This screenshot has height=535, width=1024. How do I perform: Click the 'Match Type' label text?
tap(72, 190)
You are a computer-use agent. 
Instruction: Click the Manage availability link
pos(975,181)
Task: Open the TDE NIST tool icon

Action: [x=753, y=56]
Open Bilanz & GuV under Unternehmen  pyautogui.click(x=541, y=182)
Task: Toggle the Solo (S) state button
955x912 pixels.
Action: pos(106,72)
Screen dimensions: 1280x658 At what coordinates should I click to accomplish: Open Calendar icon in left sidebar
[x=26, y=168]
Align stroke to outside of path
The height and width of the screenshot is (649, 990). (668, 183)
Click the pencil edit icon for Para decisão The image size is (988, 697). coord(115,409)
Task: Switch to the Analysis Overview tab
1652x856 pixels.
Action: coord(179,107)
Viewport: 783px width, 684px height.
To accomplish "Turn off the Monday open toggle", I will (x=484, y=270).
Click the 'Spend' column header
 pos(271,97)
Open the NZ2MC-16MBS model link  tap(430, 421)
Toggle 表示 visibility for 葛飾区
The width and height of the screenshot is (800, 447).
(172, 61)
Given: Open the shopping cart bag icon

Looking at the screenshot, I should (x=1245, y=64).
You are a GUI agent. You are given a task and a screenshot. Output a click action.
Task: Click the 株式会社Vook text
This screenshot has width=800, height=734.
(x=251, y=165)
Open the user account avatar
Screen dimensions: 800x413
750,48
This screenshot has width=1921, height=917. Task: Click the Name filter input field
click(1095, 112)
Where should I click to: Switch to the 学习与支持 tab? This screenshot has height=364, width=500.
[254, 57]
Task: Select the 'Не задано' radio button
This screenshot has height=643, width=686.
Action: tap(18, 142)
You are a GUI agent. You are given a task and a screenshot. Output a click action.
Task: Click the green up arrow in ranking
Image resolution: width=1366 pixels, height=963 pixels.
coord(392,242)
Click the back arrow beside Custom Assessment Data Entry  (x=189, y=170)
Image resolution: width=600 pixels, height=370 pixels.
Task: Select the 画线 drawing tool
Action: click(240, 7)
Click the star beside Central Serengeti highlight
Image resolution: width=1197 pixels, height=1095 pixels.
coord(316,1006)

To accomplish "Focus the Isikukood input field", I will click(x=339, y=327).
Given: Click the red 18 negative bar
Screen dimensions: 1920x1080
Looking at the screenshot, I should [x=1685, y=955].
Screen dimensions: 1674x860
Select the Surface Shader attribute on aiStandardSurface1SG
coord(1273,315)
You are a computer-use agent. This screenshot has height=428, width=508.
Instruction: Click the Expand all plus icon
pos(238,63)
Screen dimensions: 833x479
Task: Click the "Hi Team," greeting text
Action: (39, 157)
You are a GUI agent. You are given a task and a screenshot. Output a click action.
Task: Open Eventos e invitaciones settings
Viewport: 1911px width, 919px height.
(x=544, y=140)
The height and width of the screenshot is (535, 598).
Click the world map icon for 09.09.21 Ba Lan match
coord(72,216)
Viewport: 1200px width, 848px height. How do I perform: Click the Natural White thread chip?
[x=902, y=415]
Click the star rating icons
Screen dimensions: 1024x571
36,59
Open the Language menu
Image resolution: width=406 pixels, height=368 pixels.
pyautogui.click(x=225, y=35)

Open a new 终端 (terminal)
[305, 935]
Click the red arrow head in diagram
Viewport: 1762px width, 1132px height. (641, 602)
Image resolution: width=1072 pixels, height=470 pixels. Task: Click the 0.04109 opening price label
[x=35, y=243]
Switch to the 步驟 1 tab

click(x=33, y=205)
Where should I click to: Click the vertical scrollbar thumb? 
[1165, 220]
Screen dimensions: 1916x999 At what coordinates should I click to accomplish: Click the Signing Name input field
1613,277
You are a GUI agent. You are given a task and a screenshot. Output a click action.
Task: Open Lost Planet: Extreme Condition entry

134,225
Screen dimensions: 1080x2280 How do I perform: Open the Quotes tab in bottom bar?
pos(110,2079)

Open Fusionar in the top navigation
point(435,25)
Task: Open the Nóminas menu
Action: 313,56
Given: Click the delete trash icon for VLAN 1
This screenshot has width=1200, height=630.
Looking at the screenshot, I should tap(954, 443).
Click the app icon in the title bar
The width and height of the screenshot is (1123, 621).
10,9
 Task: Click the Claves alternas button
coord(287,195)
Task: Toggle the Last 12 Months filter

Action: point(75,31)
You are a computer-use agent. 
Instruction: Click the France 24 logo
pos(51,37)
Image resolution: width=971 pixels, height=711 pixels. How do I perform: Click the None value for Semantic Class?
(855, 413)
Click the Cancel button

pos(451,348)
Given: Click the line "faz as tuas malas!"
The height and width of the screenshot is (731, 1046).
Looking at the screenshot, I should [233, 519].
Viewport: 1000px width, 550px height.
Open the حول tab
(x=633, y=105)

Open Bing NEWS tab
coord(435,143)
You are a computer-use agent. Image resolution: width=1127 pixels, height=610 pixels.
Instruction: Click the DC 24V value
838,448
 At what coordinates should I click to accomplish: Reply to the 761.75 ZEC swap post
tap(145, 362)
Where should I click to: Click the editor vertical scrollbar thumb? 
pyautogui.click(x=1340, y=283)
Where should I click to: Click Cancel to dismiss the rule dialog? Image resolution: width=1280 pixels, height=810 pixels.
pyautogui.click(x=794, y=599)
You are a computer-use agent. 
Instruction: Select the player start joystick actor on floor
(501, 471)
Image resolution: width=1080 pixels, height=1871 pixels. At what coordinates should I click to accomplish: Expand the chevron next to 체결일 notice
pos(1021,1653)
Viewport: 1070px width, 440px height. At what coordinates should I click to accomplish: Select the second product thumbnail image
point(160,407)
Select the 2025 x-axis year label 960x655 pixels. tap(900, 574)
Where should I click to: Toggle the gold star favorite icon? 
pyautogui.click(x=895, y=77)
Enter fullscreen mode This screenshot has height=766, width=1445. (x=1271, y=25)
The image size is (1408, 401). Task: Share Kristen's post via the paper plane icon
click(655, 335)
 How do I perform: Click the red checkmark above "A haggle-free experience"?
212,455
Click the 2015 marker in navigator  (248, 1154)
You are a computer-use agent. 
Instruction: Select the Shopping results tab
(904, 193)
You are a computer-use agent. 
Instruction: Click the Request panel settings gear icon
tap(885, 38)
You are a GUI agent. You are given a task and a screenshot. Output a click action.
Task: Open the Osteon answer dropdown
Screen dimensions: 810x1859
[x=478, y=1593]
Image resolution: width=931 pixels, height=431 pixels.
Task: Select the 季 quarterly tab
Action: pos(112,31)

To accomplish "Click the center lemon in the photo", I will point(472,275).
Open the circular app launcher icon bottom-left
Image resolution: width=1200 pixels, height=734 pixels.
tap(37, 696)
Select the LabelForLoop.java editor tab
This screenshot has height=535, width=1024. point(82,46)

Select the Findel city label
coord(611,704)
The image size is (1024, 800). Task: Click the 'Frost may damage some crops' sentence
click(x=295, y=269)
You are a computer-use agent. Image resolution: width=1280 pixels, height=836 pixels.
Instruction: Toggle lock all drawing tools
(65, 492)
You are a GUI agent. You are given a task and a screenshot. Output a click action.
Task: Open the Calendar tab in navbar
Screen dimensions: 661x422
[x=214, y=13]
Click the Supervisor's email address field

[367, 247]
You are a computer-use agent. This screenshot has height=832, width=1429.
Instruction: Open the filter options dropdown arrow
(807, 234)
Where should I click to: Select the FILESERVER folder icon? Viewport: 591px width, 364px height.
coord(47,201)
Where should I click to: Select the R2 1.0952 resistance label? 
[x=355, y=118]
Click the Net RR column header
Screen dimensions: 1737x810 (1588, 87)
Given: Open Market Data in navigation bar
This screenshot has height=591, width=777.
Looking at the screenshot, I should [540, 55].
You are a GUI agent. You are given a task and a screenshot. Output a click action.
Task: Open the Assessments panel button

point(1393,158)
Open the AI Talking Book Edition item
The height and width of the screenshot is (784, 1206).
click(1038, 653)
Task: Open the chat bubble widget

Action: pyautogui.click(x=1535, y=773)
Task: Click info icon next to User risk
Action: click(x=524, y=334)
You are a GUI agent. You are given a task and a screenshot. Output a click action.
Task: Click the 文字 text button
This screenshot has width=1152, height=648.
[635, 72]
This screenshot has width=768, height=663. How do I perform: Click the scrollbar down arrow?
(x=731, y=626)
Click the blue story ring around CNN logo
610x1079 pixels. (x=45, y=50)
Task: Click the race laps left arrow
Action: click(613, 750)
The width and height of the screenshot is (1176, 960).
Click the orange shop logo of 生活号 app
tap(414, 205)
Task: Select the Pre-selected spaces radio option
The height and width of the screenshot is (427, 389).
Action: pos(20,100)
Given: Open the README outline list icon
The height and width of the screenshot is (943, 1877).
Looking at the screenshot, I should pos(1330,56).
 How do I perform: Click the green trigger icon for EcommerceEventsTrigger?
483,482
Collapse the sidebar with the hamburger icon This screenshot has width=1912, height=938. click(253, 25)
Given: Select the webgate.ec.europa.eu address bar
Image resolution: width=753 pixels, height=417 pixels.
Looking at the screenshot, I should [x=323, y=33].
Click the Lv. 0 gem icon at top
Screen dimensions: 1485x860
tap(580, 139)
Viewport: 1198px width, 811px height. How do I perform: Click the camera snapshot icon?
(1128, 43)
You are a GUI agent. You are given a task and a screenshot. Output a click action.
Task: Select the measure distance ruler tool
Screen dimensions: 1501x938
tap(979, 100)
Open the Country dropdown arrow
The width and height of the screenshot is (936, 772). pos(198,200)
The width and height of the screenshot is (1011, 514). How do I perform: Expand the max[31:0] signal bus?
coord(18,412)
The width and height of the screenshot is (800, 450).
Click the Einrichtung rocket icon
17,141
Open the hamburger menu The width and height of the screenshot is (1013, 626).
==========
| Exercise requirements |
Look through the entries and copy every line in which the string "hamburger" appears.

| Answer for the task |
Collapse the sidebar with the hamburger icon This screenshot has width=1912, height=938. click(253, 25)
Open the hamburger menu The width and height of the screenshot is (1013, 626).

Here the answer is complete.